In engineering it could be called the "sigma effect", the number of standard deviations we are away from the point of 50% failure. For a typical medium complexity device you need to be working around 5 sigma for individual parts to make the overall design commercially viable. Moving up a couple of notches to 7 sigma usually requires little in the way of resources, but failure rates drop to fantastically small values. By 8 sigma, Microsoft’s excel has heartburn even trying to calculate the failure rates, yet 8 sigma it is easily obtained and often used in practical design. If course, nobody actually measures the sigma directly - rather it is built into the margins of the design, using a 100mW resistor when the actual dissipation is 15mW, using a 5V±3% regulator for a microprocessor that needs 5V±10% . Good engineers roughly know where the “knee point” is (the point at which things start to cause trouble), and then use a good margin that puts it well into the 7+ sigma region.

In complex systems the large number of discrete parts can bring the system failure rate back into the realm of reality again, despite good design. Even so, negligible probabilities as appropriate to high severity events (e.g. death) can still be readily achieved by using redundant systems (independent protection) and other strategies.

Overall, engineers easily achieve these rates every day as evidenced by the low rates of serious events recorded in practice. .

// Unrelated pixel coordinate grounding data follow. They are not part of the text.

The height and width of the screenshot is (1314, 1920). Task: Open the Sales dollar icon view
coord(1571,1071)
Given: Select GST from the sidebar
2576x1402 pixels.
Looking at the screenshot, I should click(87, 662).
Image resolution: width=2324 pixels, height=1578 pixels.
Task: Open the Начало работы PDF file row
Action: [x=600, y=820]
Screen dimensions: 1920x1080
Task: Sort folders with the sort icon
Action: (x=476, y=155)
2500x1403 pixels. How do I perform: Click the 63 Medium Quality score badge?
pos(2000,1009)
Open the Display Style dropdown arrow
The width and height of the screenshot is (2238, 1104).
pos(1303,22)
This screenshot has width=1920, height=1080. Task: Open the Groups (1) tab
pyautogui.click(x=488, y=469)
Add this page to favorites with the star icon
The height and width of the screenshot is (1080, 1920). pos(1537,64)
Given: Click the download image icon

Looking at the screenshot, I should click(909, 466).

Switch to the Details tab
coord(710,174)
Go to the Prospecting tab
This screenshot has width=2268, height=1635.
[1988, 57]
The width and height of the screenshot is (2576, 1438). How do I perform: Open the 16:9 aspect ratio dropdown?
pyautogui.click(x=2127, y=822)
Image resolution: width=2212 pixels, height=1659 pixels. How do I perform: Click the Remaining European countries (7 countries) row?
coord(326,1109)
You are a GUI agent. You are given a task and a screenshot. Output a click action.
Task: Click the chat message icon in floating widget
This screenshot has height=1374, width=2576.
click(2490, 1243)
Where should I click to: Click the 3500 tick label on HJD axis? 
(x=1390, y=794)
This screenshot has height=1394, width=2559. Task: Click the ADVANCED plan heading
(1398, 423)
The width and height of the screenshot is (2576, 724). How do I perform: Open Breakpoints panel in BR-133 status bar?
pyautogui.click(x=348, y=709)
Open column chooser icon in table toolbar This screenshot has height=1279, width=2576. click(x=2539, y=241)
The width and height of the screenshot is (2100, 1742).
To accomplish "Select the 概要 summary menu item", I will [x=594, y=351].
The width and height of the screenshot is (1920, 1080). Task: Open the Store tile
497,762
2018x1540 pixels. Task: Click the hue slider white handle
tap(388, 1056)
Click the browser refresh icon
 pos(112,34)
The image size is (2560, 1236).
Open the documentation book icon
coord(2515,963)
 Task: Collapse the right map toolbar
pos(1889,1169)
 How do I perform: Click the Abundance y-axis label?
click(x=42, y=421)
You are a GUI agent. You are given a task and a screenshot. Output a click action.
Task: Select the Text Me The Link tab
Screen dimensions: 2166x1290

But there is a catch: the biggest headache designers face is the whack a mole phenomena: try to fix problem A and problem B occurs. Fix B and C pops up. You could fix C but problem A partly sticks it's head up again. The designer then has to try and find a solution that minimises the various issues, trading off parameters in a spirit of compromise. In those situations, obtaining 7+ sigma can be impossible.

Non medical devices have both “whack a mole” problems and high risk issues, but it’s rare that they are related, So, designers usually have a clear separation of thinking: for the functional side compromise when needed, but for the high risk stuff don’t mess around, always go for the 7+ sigma solution.

In contrast, the “whack a mole” issues for medical devices are often related to the high risk functions, requiring compromise. As such it’s easy to get mixed up and assume that having been forced to accept a “low sigma” solution in one particular situation we can accept low sigma solutions elsewhere. In other words, compromise in one area easily bleeds into all decisions, ultimately leading to an organisational culture of justifying every decision on risk/benefit.

That’s the misdirection of risk/benefit raising it’s head again: the cart before the horse. We can justify low sigma based on risk/benefit only if there are no other feasible solutions around. And remember - feasible solutions are not always expensive - experience working with manufacturers of high risk devices frequently found that with a little push designers were able to create simple low cost solutions that achieve 7+ sigma without breaking the bank. The only thing holding them back was a false assumption that low sigma solution was acceptable in the first place.

For designers of high risk active medical devices, it takes good training and constant reminders to look for 7+ sigma solutions in the first instance, and only accept less when it’s “not practical” to do otherwise.